Estudantes moçambicanos formados na Malásia querem fazer parte dos projectos de hidrocarbonetos

Estudantes moçambicanos formados na Malásia querem fazer parte dos projectos de hidrocarbonetos

Um total de 14 estudantes moçambicanos formados na Malásia em matéria de gás e petróleo querem ser integrados nos grandes projectos de hidrocarbonetos da Bacia da Rovuma, em Cabo Delgado.

Numa altura em que Moçambique prepara-se para entrar no restrito grupo dos maiores produtores de hidrocarbonetos no mundo, com a Bacia do Rovuma, em Cabo Delgado, a ser o epicentro das operações, a formação de quadros tornou-se uma grande prioridade.

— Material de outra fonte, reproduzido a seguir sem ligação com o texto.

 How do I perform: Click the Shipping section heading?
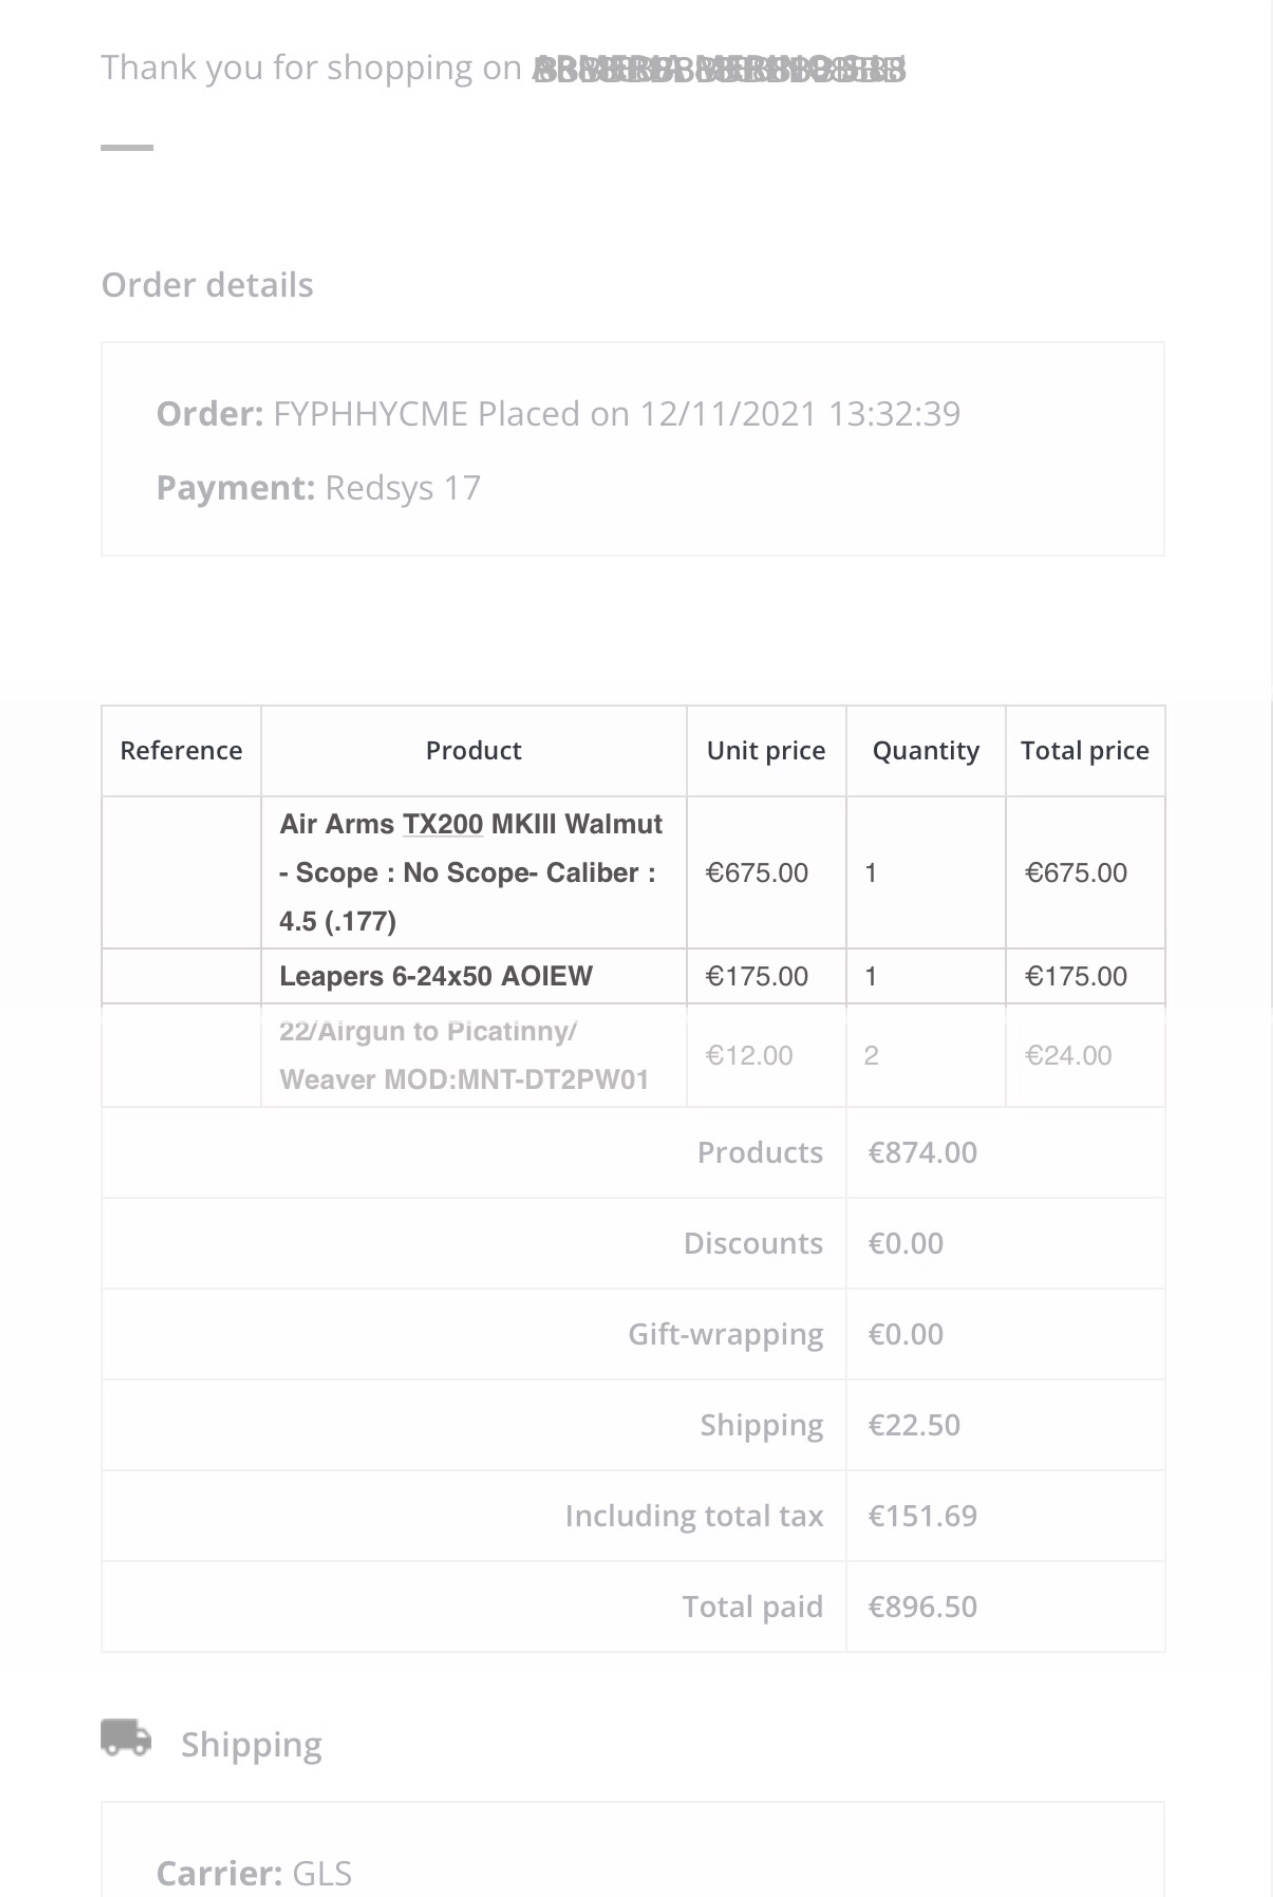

Na manhã de hoje, desembarcaram no Aeroporto Internacional de Maputo, 14 estudantes moçambicanos formados na Universidade Tecnológica de Petronas, na Malásia, entre eles Karein Tembe e Milton Macuácua.

Para um bolseiro enviado à Malásia, o Estado moçambicano despende 9 mil dólares por ano, entre propinas e alojamento. Feitas as contas, desde 2010 já foram gastos 846 mil dólares.

Para os próximos cinco anos, o Governo prevê enviar 81 estudantes para o exterior, sendo 25 na Malásia, 10 na Alemanha e 15 em Angola.